Many may confuse this film with the similarly titled film, “Little Miss Sunshine.” And, while the two films share producers, eccentric families, Academy Award-winning actor Alan Arkin (again playing a lovable yet insane aging father) and the central use of a family van, “Sunshine Cleaning” never quite strikes that same balance between the darker and lighter elements as “Little Miss Sunshine,” which can be considered one of the poster children of the currently thriving “dramedy” genre.

Ultimately, the most glaring problem with ‘Sunshine Cleaning” is that the tragedy never ends. Rose spends much of the film sobbing; Norah consistently displays a negative and angry attitude toward life, Rose remains trapped in her affair with a married man, and, not surprisingly, their decision to start up a business cleaning up after dead people doesn’t yield all that much humor. The cleaning service was meant to be funny, but ultimately leaves audience members with a very bad taste in their mouth (could be formaldehyde).

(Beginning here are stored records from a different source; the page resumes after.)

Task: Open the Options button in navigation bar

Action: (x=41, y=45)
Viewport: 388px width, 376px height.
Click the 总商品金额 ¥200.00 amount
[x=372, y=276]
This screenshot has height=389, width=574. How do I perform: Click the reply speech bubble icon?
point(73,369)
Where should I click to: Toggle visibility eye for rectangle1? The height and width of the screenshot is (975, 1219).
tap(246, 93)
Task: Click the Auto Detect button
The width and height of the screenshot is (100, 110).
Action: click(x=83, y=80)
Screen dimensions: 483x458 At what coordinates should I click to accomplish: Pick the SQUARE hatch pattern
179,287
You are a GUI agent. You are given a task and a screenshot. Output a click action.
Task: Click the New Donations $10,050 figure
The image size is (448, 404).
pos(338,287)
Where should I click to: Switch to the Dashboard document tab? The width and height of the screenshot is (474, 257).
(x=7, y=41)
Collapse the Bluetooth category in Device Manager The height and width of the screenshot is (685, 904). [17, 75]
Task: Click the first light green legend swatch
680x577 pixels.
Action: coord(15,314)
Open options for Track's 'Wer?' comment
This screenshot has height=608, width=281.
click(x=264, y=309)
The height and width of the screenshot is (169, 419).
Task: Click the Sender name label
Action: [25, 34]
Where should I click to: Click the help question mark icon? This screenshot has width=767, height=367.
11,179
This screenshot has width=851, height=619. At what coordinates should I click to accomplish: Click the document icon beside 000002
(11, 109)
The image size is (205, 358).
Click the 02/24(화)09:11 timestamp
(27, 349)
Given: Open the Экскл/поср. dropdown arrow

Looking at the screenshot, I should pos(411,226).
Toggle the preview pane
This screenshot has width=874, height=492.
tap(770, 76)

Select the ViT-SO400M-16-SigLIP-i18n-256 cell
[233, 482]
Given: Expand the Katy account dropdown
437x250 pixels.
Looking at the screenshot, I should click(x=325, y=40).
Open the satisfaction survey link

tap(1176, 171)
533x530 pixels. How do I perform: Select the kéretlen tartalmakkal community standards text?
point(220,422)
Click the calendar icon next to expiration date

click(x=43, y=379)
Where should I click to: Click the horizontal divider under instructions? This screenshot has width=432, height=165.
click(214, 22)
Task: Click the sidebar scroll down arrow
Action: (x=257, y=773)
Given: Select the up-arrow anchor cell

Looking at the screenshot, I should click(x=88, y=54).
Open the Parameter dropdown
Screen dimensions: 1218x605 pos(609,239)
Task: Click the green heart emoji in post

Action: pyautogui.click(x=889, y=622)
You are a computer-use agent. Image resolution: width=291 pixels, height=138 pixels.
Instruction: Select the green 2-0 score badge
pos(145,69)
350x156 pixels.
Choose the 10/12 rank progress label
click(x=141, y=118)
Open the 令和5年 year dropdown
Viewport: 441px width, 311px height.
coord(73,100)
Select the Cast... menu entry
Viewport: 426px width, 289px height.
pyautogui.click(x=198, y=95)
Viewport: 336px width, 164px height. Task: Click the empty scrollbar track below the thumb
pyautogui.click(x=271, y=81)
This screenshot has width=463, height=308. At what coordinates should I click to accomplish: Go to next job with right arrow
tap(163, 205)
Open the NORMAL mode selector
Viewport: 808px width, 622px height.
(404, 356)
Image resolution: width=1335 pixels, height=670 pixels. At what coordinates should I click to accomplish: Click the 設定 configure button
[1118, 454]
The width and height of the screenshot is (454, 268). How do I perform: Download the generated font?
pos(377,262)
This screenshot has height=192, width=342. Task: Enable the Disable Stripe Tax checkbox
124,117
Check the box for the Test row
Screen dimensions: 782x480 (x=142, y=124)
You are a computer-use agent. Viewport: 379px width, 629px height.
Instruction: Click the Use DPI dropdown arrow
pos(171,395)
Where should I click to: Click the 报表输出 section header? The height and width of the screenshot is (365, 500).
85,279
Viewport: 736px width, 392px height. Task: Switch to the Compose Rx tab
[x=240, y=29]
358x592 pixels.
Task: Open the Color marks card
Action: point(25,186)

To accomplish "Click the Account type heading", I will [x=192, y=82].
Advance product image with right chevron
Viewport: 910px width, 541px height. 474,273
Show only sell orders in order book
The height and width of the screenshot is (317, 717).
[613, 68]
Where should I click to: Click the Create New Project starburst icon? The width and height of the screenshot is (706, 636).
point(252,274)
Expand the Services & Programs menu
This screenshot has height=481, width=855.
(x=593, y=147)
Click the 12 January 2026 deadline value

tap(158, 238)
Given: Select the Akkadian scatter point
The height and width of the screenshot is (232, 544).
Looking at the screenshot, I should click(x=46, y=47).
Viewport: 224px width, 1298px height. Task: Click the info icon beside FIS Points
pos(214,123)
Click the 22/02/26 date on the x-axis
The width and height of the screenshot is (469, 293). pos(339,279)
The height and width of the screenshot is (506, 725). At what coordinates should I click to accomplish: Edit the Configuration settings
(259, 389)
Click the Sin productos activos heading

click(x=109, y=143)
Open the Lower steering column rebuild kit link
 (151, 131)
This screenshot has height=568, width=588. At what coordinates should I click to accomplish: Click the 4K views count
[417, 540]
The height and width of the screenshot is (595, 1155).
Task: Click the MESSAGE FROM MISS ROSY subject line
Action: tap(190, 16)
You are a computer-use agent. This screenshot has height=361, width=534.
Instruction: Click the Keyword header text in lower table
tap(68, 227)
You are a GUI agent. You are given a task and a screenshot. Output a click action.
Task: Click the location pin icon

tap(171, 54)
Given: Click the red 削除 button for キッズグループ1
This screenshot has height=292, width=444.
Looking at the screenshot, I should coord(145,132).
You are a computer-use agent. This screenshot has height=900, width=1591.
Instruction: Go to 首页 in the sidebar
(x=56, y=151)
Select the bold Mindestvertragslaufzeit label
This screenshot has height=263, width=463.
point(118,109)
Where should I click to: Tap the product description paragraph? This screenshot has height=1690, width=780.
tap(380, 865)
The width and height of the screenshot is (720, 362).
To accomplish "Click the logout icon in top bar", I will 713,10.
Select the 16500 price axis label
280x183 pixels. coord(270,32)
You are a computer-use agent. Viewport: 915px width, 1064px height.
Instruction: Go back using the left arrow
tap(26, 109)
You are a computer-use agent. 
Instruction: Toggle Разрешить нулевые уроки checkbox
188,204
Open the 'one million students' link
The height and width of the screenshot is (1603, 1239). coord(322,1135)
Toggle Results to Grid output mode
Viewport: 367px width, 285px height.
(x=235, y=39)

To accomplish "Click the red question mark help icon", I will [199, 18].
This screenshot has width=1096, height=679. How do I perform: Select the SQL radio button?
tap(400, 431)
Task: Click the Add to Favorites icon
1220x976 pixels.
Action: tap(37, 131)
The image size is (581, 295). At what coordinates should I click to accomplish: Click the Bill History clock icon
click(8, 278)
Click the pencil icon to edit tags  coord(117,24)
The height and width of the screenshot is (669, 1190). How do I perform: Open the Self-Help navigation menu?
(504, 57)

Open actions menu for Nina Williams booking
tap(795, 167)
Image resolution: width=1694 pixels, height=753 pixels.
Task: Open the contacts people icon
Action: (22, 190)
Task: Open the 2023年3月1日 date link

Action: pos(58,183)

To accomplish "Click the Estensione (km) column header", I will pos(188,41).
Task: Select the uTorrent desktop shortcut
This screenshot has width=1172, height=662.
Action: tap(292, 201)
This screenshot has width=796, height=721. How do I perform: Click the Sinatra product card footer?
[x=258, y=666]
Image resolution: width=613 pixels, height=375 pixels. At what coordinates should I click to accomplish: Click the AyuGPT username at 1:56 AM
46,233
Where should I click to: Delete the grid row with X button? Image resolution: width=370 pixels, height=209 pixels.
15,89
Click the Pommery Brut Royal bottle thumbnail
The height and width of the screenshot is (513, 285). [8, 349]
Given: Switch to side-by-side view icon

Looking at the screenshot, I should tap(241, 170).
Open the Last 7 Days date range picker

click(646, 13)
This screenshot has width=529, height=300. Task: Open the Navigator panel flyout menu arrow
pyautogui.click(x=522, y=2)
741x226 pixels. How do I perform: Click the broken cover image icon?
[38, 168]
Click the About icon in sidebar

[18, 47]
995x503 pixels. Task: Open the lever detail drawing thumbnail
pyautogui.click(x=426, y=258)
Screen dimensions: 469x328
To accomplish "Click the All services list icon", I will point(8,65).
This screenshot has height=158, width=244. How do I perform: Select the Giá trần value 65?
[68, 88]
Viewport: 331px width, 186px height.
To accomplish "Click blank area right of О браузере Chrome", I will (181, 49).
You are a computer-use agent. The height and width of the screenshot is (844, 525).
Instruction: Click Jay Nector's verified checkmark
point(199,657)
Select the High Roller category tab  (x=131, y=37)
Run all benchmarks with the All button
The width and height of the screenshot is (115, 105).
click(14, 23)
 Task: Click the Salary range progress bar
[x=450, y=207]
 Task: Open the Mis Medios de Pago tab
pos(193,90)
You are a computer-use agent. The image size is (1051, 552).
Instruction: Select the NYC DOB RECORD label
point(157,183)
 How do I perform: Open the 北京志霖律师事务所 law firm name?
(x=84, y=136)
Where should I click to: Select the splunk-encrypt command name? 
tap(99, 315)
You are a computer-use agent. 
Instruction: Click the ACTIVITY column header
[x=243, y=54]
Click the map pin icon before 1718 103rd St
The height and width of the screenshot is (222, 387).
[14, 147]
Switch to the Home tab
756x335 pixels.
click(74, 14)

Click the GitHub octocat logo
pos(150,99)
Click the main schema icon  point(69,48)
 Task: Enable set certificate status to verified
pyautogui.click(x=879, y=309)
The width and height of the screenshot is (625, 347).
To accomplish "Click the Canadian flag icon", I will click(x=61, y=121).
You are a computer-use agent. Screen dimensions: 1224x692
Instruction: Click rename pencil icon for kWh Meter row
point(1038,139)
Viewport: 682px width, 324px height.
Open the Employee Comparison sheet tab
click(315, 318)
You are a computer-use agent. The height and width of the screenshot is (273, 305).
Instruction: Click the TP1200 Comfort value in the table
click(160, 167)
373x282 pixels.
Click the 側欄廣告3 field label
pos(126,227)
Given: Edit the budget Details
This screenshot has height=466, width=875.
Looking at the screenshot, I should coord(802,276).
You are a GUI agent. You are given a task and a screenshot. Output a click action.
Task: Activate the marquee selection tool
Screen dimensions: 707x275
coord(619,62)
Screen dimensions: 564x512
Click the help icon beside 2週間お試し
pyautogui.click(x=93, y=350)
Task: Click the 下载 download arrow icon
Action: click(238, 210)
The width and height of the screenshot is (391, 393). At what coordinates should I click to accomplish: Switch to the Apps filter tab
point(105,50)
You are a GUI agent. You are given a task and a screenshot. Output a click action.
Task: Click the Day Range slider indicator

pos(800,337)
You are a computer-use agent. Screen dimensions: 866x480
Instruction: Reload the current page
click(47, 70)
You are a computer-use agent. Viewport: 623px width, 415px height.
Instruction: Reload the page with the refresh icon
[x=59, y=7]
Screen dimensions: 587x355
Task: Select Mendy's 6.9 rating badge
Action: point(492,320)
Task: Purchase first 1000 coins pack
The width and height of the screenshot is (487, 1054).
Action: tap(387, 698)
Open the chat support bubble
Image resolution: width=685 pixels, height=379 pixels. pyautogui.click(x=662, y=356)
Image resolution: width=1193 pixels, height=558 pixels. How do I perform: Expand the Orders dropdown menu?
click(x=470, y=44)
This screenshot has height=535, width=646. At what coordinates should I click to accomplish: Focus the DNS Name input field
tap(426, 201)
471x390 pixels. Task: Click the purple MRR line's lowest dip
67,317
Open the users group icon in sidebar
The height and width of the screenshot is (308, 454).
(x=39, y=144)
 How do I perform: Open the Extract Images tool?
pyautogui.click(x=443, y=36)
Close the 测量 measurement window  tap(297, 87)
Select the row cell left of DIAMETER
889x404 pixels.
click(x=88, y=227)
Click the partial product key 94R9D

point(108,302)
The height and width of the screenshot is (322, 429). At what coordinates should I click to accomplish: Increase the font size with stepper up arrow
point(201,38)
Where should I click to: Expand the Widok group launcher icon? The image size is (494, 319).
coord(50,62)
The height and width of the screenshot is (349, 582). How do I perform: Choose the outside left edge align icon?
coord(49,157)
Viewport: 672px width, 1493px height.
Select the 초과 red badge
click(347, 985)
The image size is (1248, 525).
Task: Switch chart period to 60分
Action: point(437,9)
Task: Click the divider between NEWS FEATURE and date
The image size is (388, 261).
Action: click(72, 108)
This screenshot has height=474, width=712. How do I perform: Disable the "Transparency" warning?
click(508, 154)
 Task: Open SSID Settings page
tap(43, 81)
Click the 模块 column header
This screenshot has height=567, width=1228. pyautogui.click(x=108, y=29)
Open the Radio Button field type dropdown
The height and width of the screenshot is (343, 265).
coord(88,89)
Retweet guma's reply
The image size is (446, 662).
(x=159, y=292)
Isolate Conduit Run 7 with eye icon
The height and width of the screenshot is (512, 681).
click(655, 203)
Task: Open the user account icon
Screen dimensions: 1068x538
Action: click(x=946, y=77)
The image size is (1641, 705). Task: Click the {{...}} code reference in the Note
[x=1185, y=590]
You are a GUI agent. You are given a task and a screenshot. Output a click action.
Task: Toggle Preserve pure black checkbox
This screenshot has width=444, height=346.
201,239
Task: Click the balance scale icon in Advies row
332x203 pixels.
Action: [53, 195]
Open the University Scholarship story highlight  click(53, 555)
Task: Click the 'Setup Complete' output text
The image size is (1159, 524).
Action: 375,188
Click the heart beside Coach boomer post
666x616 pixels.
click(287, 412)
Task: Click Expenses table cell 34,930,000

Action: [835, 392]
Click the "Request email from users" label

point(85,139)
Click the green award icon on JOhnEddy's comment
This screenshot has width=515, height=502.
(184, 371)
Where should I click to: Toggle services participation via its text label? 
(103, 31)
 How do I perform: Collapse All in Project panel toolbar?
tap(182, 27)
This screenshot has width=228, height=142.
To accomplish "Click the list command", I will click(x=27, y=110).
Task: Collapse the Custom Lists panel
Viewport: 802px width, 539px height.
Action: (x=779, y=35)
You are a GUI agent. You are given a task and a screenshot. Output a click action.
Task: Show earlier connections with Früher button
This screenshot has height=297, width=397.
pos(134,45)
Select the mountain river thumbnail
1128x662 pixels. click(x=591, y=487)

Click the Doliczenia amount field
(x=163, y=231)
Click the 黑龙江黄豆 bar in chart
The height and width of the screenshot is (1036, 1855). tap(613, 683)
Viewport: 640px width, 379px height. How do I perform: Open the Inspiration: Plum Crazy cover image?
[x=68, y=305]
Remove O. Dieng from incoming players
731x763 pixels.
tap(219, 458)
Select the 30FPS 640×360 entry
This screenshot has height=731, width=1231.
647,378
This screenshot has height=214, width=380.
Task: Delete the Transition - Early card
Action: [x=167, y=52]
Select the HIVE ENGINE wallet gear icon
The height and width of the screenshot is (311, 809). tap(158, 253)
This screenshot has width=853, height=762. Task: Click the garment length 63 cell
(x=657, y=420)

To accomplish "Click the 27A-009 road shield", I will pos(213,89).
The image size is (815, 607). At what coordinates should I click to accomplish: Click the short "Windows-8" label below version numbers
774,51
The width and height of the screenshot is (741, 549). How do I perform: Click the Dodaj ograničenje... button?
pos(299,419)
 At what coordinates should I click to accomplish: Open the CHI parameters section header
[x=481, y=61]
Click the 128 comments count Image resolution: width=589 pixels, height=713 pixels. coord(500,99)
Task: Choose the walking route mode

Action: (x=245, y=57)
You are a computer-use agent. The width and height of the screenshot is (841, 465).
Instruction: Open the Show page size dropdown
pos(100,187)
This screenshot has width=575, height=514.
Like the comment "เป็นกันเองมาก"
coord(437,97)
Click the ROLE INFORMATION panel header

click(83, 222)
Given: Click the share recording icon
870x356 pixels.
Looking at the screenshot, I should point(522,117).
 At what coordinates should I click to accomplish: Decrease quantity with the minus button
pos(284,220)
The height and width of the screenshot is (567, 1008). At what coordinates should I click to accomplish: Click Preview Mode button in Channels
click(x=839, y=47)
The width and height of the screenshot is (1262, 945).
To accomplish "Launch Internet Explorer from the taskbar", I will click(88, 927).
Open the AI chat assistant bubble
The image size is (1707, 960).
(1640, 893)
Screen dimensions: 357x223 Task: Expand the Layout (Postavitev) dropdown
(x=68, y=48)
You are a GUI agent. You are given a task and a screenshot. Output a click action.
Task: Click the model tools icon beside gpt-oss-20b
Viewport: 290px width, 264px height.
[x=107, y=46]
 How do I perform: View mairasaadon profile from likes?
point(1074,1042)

Praise must be given, however, to the “Sunshine Cleaning” incredibly talented cast. Adams and Blunt are wholly compelling, making it difficult not to feel for their sadly underwritten characters. The ever-dependable Steve Zahn lends depth to his role as the married cop cheating on his wife with Rose. Unfortunately, these great performances cannot save the film’s depressing tone and uninteresting dialogue.